*** Block opens ***

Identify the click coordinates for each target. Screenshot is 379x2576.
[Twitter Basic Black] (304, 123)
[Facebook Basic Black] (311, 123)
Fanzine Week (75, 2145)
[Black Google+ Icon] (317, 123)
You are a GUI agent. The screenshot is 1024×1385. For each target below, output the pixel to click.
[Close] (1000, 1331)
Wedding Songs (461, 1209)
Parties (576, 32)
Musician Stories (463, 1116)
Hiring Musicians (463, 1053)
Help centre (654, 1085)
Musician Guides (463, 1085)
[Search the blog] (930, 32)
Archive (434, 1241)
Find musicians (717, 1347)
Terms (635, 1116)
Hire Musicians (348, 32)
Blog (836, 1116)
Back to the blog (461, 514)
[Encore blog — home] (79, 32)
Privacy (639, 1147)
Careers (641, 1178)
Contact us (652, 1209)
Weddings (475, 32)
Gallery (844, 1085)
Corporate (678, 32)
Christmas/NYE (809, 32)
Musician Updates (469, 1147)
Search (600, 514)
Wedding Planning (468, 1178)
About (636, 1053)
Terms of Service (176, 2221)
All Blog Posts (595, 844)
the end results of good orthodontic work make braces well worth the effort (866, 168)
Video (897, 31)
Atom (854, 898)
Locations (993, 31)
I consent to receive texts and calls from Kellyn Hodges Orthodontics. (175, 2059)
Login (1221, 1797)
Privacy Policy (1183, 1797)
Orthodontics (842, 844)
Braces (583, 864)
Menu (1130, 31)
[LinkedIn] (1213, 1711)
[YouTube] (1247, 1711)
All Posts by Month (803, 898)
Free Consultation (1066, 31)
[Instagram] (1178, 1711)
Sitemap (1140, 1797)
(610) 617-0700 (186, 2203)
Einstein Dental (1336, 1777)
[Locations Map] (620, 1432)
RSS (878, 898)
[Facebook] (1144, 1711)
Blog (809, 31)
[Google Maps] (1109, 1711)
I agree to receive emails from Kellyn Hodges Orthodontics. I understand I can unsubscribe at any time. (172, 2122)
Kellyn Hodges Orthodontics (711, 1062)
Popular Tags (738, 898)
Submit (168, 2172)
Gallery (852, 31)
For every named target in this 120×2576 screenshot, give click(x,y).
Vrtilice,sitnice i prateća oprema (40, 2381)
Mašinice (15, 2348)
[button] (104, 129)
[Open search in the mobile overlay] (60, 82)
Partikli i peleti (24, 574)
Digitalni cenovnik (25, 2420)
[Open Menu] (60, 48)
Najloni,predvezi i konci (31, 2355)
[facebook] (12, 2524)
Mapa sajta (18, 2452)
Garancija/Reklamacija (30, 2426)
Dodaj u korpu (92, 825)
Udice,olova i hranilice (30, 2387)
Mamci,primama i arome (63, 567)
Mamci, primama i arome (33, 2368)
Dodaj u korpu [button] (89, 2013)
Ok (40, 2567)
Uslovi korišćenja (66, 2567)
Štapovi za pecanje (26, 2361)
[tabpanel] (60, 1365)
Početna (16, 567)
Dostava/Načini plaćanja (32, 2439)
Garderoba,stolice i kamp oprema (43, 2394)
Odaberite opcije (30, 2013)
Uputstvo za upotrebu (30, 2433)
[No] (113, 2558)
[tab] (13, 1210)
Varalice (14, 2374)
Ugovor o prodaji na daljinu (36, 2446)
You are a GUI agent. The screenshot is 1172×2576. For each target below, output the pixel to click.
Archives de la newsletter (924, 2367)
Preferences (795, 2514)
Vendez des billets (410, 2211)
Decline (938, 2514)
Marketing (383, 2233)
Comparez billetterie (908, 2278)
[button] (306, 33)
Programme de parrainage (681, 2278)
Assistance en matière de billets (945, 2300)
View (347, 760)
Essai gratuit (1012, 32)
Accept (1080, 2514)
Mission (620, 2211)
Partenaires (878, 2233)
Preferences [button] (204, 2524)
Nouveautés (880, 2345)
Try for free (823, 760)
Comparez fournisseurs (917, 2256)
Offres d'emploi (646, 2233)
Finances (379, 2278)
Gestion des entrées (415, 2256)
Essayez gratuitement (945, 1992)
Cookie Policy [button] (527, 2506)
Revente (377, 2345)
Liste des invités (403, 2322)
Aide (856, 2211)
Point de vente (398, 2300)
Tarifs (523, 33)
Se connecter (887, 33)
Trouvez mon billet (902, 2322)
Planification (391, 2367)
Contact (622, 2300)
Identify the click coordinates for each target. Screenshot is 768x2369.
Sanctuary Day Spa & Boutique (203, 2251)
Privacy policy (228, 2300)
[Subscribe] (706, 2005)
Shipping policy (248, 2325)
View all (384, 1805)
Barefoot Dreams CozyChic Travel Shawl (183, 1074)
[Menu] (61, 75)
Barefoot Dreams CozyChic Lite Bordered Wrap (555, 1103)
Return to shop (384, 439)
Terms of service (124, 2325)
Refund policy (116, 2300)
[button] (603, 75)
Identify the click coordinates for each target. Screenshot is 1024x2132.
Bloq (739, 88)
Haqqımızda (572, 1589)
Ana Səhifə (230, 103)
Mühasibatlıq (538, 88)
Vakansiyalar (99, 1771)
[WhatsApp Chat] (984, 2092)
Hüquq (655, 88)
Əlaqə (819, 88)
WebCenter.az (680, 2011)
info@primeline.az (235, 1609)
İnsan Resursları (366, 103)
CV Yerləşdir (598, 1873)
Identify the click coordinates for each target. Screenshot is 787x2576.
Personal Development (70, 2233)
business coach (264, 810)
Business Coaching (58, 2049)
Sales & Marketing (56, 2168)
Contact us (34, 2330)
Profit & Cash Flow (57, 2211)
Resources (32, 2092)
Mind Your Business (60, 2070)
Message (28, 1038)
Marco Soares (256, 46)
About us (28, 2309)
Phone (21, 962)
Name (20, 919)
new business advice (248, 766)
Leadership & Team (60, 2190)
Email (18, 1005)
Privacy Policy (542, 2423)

*** Block closes ***

:: EXERCISE INSTRUCTIONS ::
Copy out every line of the data above, exactly as given.

:: THE COMPLETED TASK ::
Identify the click coordinates for each target. Screenshot is 379x2576.
[Twitter Basic Black] (304, 123)
[Facebook Basic Black] (311, 123)
Fanzine Week (75, 2145)
[Black Google+ Icon] (317, 123)
You are a GUI agent. The screenshot is 1024×1385. For each target below, output the pixel to click.
[Close] (1000, 1331)
Wedding Songs (461, 1209)
Parties (576, 32)
Musician Stories (463, 1116)
Hiring Musicians (463, 1053)
Help centre (654, 1085)
Musician Guides (463, 1085)
[Search the blog] (930, 32)
Archive (434, 1241)
Find musicians (717, 1347)
Terms (635, 1116)
Hire Musicians (348, 32)
Blog (836, 1116)
Back to the blog (461, 514)
[Encore blog — home] (79, 32)
Privacy (639, 1147)
Careers (641, 1178)
Contact us (652, 1209)
Weddings (475, 32)
Gallery (844, 1085)
Corporate (678, 32)
Christmas/NYE (809, 32)
Musician Updates (469, 1147)
Search (600, 514)
Wedding Planning (468, 1178)
About (636, 1053)
Terms of Service (176, 2221)
All Blog Posts (595, 844)
the end results of good orthodontic work make braces well worth the effort (866, 168)
Video (897, 31)
Atom (854, 898)
Locations (993, 31)
I consent to receive texts and calls from Kellyn Hodges Orthodontics. (175, 2059)
Login (1221, 1797)
Privacy Policy (1183, 1797)
Orthodontics (842, 844)
Braces (583, 864)
Menu (1130, 31)
[LinkedIn] (1213, 1711)
[YouTube] (1247, 1711)
All Posts by Month (803, 898)
Free Consultation (1066, 31)
[Instagram] (1178, 1711)
Sitemap (1140, 1797)
(610) 617-0700 (186, 2203)
Einstein Dental (1336, 1777)
[Locations Map] (620, 1432)
RSS (878, 898)
[Facebook] (1144, 1711)
Blog (809, 31)
[Google Maps] (1109, 1711)
I agree to receive emails from Kellyn Hodges Orthodontics. I understand I can unsubscribe at any time. (172, 2122)
Kellyn Hodges Orthodontics (711, 1062)
Popular Tags (738, 898)
Submit (168, 2172)
Gallery (852, 31)
For every named target in this 120×2576 screenshot, give click(x,y).
Vrtilice,sitnice i prateća oprema (40, 2381)
Mašinice (15, 2348)
[button] (104, 129)
[Open search in the mobile overlay] (60, 82)
Partikli i peleti (24, 574)
Digitalni cenovnik (25, 2420)
[Open Menu] (60, 48)
Najloni,predvezi i konci (31, 2355)
[facebook] (12, 2524)
Mapa sajta (18, 2452)
Garancija/Reklamacija (30, 2426)
Dodaj u korpu (92, 825)
Udice,olova i hranilice (30, 2387)
Mamci,primama i arome (63, 567)
Mamci, primama i arome (33, 2368)
Dodaj u korpu [button] (89, 2013)
Ok (40, 2567)
Uslovi korišćenja (66, 2567)
Štapovi za pecanje (26, 2361)
[tabpanel] (60, 1365)
Početna (16, 567)
Dostava/Načini plaćanja (32, 2439)
Garderoba,stolice i kamp oprema (43, 2394)
Odaberite opcije (30, 2013)
Uputstvo za upotrebu (30, 2433)
[No] (113, 2558)
[tab] (13, 1210)
Varalice (14, 2374)
Ugovor o prodaji na daljinu (36, 2446)
You are a GUI agent. The screenshot is 1172×2576. For each target below, output the pixel to click.
Archives de la newsletter (924, 2367)
Preferences (795, 2514)
Vendez des billets (410, 2211)
Decline (938, 2514)
Marketing (383, 2233)
Comparez billetterie (908, 2278)
[button] (306, 33)
Programme de parrainage (681, 2278)
Assistance en matière de billets (945, 2300)
View (347, 760)
Essai gratuit (1012, 32)
Accept (1080, 2514)
Mission (620, 2211)
Partenaires (878, 2233)
Preferences [button] (204, 2524)
Nouveautés (880, 2345)
Try for free (823, 760)
Comparez fournisseurs (917, 2256)
Offres d'emploi (646, 2233)
Finances (379, 2278)
Gestion des entrées (415, 2256)
Essayez gratuitement (945, 1992)
Cookie Policy [button] (527, 2506)
Revente (377, 2345)
Liste des invités (403, 2322)
Aide (856, 2211)
Point de vente (398, 2300)
Tarifs (523, 33)
Se connecter (887, 33)
Trouvez mon billet (902, 2322)
Planification (391, 2367)
Contact (622, 2300)
Identify the click coordinates for each target. Screenshot is 768x2369.
Sanctuary Day Spa & Boutique (203, 2251)
Privacy policy (228, 2300)
[Subscribe] (706, 2005)
Shipping policy (248, 2325)
View all (384, 1805)
Barefoot Dreams CozyChic Travel Shawl (183, 1074)
[Menu] (61, 75)
Barefoot Dreams CozyChic Lite Bordered Wrap (555, 1103)
Return to shop (384, 439)
Terms of service (124, 2325)
Refund policy (116, 2300)
[button] (603, 75)
Identify the click coordinates for each target. Screenshot is 1024x2132.
Bloq (739, 88)
Haqqımızda (572, 1589)
Ana Səhifə (230, 103)
Mühasibatlıq (538, 88)
Vakansiyalar (99, 1771)
[WhatsApp Chat] (984, 2092)
Hüquq (655, 88)
Əlaqə (819, 88)
WebCenter.az (680, 2011)
info@primeline.az (235, 1609)
İnsan Resursları (366, 103)
CV Yerləşdir (598, 1873)
Identify the click coordinates for each target. Screenshot is 787x2576.
Personal Development (70, 2233)
business coach (264, 810)
Business Coaching (58, 2049)
Sales & Marketing (56, 2168)
Contact us (34, 2330)
Profit & Cash Flow (57, 2211)
Resources (32, 2092)
Mind Your Business (60, 2070)
Message (28, 1038)
Marco Soares (256, 46)
About us (28, 2309)
Phone (21, 962)
Name (20, 919)
new business advice (248, 766)
Leadership & Team (60, 2190)
Email (18, 1005)
Privacy Policy (542, 2423)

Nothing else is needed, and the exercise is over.